D’ailleurs, partout, j’ai rencontré beaucoup de respect pour nos croyances. S’il y avait parfois peu d’assistants à la messe, tous se dérangeaient pour faire une place à notre autel de circonstance. La messe prenait tout son sens. L’offrande de tous les présents, participants ou non, était réelle : ceux qui faisaient leur toilette, ceux qui se rasaient, ceux qui lisaient, ceux qui raccommodaient leurs hardes, tout cela était vraiment offert. C’était des temps forts qui agissaient sur le moral des gars. Après l’office, l’Abbé et moi prenions notre repas sur place et cela donnait l’occasion de poursuivre notre apostolat ou de rendre de menus services, ou simplement d’écouter les doléances des camarades pour essayer d’y apporter remède.
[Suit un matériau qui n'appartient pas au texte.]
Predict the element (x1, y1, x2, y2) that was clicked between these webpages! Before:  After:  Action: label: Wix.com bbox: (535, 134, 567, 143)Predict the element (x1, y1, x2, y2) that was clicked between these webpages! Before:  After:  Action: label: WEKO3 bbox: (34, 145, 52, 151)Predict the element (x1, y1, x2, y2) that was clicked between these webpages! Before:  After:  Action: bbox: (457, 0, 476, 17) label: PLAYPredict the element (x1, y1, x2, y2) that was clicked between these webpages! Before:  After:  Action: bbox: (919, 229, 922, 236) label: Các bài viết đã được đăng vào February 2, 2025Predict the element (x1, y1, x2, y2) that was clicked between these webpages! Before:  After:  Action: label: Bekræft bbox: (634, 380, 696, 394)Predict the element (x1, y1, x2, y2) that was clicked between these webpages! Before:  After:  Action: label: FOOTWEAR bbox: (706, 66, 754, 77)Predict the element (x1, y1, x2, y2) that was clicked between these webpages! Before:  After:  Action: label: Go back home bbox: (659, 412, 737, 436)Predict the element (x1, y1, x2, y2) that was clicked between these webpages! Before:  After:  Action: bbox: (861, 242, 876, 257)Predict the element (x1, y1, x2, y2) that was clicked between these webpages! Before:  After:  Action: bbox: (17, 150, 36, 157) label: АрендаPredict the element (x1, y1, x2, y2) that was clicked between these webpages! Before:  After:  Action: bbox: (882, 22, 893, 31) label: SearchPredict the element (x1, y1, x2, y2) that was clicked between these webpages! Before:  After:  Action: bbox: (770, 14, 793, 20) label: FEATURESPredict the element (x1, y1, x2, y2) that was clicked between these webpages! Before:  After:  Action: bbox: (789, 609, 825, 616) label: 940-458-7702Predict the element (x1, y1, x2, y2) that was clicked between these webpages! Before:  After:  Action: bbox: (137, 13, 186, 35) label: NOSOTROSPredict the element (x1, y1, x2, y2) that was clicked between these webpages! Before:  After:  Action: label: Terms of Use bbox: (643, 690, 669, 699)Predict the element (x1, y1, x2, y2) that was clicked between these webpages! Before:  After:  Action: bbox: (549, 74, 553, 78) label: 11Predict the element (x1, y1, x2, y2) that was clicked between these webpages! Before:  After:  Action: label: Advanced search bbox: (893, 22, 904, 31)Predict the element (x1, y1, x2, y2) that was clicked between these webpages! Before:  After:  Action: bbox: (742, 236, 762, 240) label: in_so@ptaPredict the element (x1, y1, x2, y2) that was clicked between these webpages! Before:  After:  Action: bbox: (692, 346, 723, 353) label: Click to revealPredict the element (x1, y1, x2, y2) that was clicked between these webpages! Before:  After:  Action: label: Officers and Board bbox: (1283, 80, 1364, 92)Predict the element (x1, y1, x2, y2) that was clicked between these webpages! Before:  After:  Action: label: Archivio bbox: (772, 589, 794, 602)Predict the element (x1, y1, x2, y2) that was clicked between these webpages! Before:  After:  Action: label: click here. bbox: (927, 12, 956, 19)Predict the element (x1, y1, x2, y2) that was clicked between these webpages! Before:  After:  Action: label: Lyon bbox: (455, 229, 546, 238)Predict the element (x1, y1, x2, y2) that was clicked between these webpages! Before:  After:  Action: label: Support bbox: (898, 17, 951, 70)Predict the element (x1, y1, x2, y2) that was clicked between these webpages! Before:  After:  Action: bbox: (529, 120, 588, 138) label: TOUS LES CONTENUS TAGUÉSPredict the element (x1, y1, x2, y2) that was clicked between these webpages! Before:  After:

J’allais dans les Kommandos voisins organiser les offices avant l’arrivée de l’aumônier : je faisais chanter, préparer la table dans un endroit un peu calme de la maison.
Mes épaulettes blanches d’interprète impressionnaient toujours nos gardiens et favorisaient les rapports. Je n’ai jamais demandé d’autorisation à qui que ce soit et n’ai jamais eu d’empêchement à mes déplacements en bicyclette ou à pied. J’étais connu par mon prénom :« Karl » dans toute la région. Les copains savaient qu’ils pouvaient compter sur moi pour les aider. Combien de tonnes de vivres n’ai-je pas transportées à la ville où la nourriture laissait à désirer. Je partais, tirant ma petite charrette contenant pommes de terre, oignons, choux, carottes, etc. comptant sur ma bonne étoile, souvent priant le chapelet le long des 10 km aller et retour.
Même aux périodes les plus critiques, où tous étaient consignés (évasion de Giraud, lâcher de parachutistes américains) J’ai toujours réussi à franchir tous les barrages sans ennuis. Il faut faire semblant d’être sûr de son fait ! Tout se passait bien. On ne pouvait concevoir, dans un pays aussi policé, qu’un KG puisse passer à côté des règles de vie normale : seul un Français l’imaginait volontiers.